**Data for this exercise**

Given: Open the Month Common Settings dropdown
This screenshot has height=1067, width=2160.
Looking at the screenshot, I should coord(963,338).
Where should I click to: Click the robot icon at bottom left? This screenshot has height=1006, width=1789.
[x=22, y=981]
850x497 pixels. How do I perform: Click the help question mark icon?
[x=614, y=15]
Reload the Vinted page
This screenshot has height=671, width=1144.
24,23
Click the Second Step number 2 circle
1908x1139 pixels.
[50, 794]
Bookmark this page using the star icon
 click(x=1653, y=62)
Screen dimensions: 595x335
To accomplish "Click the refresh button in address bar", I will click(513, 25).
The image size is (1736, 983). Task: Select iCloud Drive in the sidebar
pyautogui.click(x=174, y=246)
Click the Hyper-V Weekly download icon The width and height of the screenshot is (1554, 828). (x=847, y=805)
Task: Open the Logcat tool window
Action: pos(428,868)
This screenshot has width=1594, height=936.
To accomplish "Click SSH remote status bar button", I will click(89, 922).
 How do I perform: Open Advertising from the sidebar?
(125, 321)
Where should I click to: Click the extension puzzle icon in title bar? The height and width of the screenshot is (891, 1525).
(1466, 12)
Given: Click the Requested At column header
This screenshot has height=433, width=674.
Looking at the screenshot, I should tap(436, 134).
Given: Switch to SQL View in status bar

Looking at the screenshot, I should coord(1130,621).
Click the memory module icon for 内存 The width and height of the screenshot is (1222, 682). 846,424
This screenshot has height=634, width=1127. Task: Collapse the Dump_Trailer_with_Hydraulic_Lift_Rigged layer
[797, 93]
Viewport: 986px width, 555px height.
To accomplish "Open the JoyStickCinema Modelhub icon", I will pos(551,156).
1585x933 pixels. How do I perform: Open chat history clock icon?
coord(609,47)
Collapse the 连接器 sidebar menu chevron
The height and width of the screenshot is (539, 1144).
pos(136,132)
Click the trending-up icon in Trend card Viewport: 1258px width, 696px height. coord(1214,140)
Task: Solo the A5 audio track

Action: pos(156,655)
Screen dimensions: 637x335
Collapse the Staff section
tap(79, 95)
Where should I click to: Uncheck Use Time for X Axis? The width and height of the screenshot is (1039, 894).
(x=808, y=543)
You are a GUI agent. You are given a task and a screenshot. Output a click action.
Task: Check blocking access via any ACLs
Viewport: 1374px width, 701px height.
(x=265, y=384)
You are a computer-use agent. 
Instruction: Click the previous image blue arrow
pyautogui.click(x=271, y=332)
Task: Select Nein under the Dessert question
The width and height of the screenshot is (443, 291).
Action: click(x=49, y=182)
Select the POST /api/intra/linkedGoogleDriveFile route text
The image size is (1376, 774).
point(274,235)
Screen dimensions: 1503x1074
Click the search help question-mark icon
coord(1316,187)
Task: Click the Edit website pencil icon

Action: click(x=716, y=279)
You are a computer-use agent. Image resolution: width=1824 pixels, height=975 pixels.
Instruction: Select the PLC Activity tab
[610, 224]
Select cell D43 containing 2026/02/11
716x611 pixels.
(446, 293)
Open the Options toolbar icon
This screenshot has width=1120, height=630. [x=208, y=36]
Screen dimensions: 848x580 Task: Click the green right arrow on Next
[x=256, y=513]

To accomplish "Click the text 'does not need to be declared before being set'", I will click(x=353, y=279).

**What is expected**
Copy the entries word for word.

**Output for this exercise**
Given: Open the Month Common Settings dropdown
This screenshot has height=1067, width=2160.
Looking at the screenshot, I should coord(963,338).
Where should I click to: Click the robot icon at bottom left? This screenshot has height=1006, width=1789.
[x=22, y=981]
850x497 pixels. How do I perform: Click the help question mark icon?
[x=614, y=15]
Reload the Vinted page
This screenshot has height=671, width=1144.
24,23
Click the Second Step number 2 circle
1908x1139 pixels.
[50, 794]
Bookmark this page using the star icon
 click(x=1653, y=62)
Screen dimensions: 595x335
To accomplish "Click the refresh button in address bar", I will click(513, 25).
The image size is (1736, 983). Task: Select iCloud Drive in the sidebar
pyautogui.click(x=174, y=246)
Click the Hyper-V Weekly download icon The width and height of the screenshot is (1554, 828). (x=847, y=805)
Task: Open the Logcat tool window
Action: pos(428,868)
This screenshot has width=1594, height=936.
To accomplish "Click SSH remote status bar button", I will click(89, 922).
 How do I perform: Open Advertising from the sidebar?
(125, 321)
Where should I click to: Click the extension puzzle icon in title bar? The height and width of the screenshot is (891, 1525).
(1466, 12)
Given: Click the Requested At column header
This screenshot has height=433, width=674.
Looking at the screenshot, I should tap(436, 134).
Given: Switch to SQL View in status bar

Looking at the screenshot, I should coord(1130,621).
Click the memory module icon for 内存 The width and height of the screenshot is (1222, 682). 846,424
This screenshot has height=634, width=1127. Task: Collapse the Dump_Trailer_with_Hydraulic_Lift_Rigged layer
[797, 93]
Viewport: 986px width, 555px height.
To accomplish "Open the JoyStickCinema Modelhub icon", I will pos(551,156).
1585x933 pixels. How do I perform: Open chat history clock icon?
coord(609,47)
Collapse the 连接器 sidebar menu chevron
The height and width of the screenshot is (539, 1144).
pos(136,132)
Click the trending-up icon in Trend card Viewport: 1258px width, 696px height. coord(1214,140)
Task: Solo the A5 audio track

Action: pos(156,655)
Screen dimensions: 637x335
Collapse the Staff section
tap(79, 95)
Where should I click to: Uncheck Use Time for X Axis? The width and height of the screenshot is (1039, 894).
(x=808, y=543)
You are a GUI agent. You are given a task and a screenshot. Output a click action.
Task: Check blocking access via any ACLs
Viewport: 1374px width, 701px height.
(x=265, y=384)
You are a computer-use agent. 
Instruction: Click the previous image blue arrow
pyautogui.click(x=271, y=332)
Task: Select Nein under the Dessert question
The width and height of the screenshot is (443, 291).
Action: click(x=49, y=182)
Select the POST /api/intra/linkedGoogleDriveFile route text
The image size is (1376, 774).
point(274,235)
Screen dimensions: 1503x1074
Click the search help question-mark icon
coord(1316,187)
Task: Click the Edit website pencil icon

Action: click(x=716, y=279)
You are a computer-use agent. Image resolution: width=1824 pixels, height=975 pixels.
Instruction: Select the PLC Activity tab
[610, 224]
Select cell D43 containing 2026/02/11
716x611 pixels.
(446, 293)
Open the Options toolbar icon
This screenshot has width=1120, height=630. [x=208, y=36]
Screen dimensions: 848x580 Task: Click the green right arrow on Next
[x=256, y=513]

To accomplish "Click the text 'does not need to be declared before being set'", I will click(x=353, y=279).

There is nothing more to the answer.